I decide to stick to the iron road rather than take the public footpath running parallel to the track. From memory, it had always been a muddy quagmire for the first mile to Loch Treig, though on my return I wryly noted that the path had been substantially improved.
Skittering along from sleeper to sleeper, I put to the back of my mind the possibility of a late-night goods train speeding down the line, and much-relieved cross the Allt Lùib Ruairidh, knowing I can follow the burn down to the loch-side - the halfway point of the walk-in.
All I have to do is find a gap in the deer fence.
It all seemed so much simpler in my student days with a well-established desire line cutting down the embankment, a quick hop over the stream and then the track that transports you to within a mile of the bothy. Today, Network Rail has tensioned a high line of barbed wire between the rusting fence posts, and predictably I snick my precious Thermarest clambering over. Deep sigh..."

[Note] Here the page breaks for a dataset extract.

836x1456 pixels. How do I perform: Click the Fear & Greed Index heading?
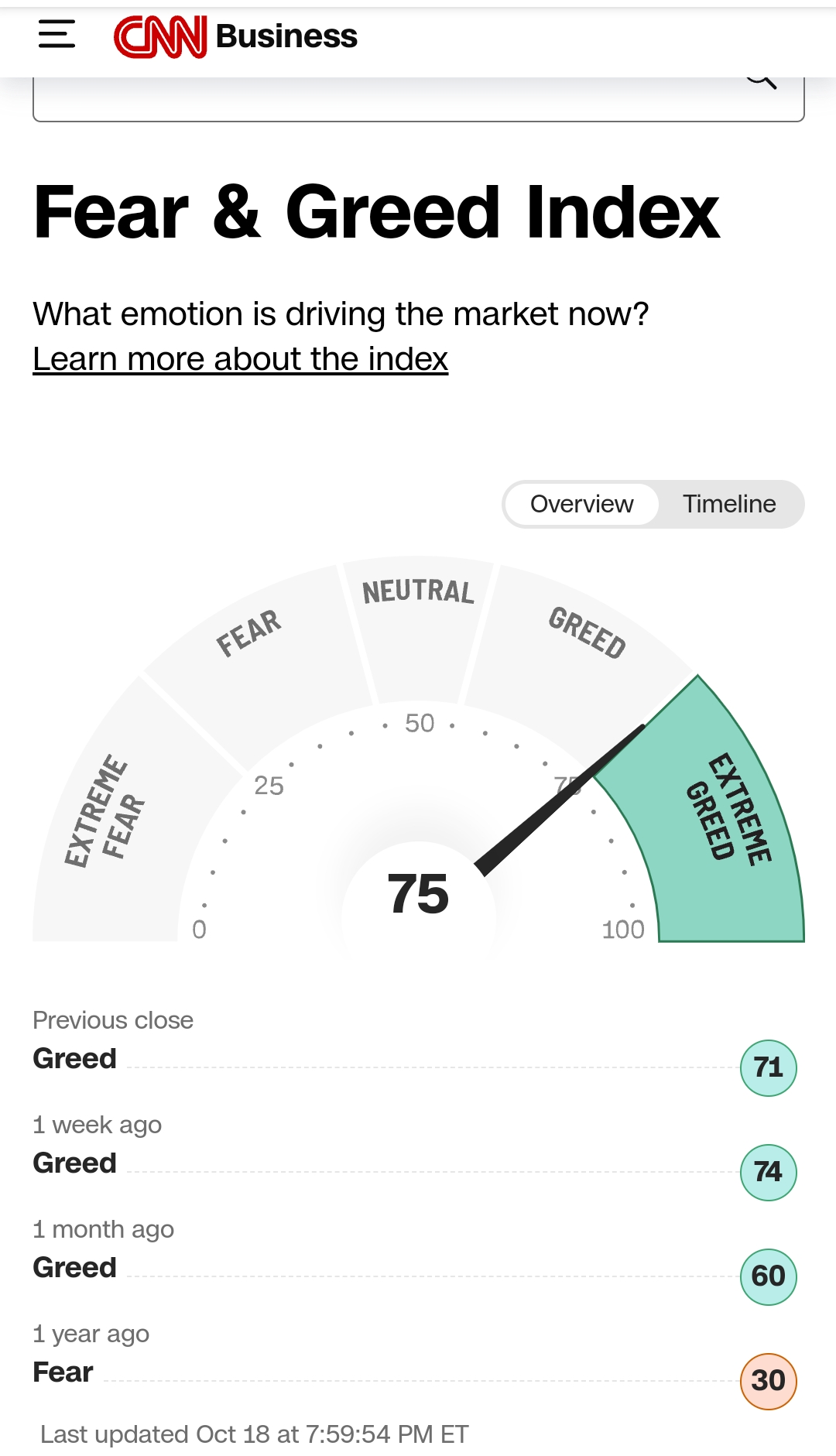tap(377, 212)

Travelling up from London on the overnight sleeper, there are a number of exciting bothy adventures to sample in the Scottish Highlands, this trip to Staoineag my absolute favourite. Carrying on up the superb West Highland Line, there are other bothies within easy reach from the train over a weekend, most notably from Glenfinnan Station, where you pass under the famous Harry Potter Bridge and up to Corryhully and A'Chuill.
Taking the ferry from the terminus at Mallaig transports you into Knoydart and on to Sourlies, one of the most popular bothies in the country. Alternatively heading up to Inverness from Euston, Ryvoan bothy is the most celebrated excursion, (accessed from Aviemore) immortalised in a poem I Leave Tonight From Euston by A.M. Lawrence which is pinned to the back of the bothy door (and printed in full below).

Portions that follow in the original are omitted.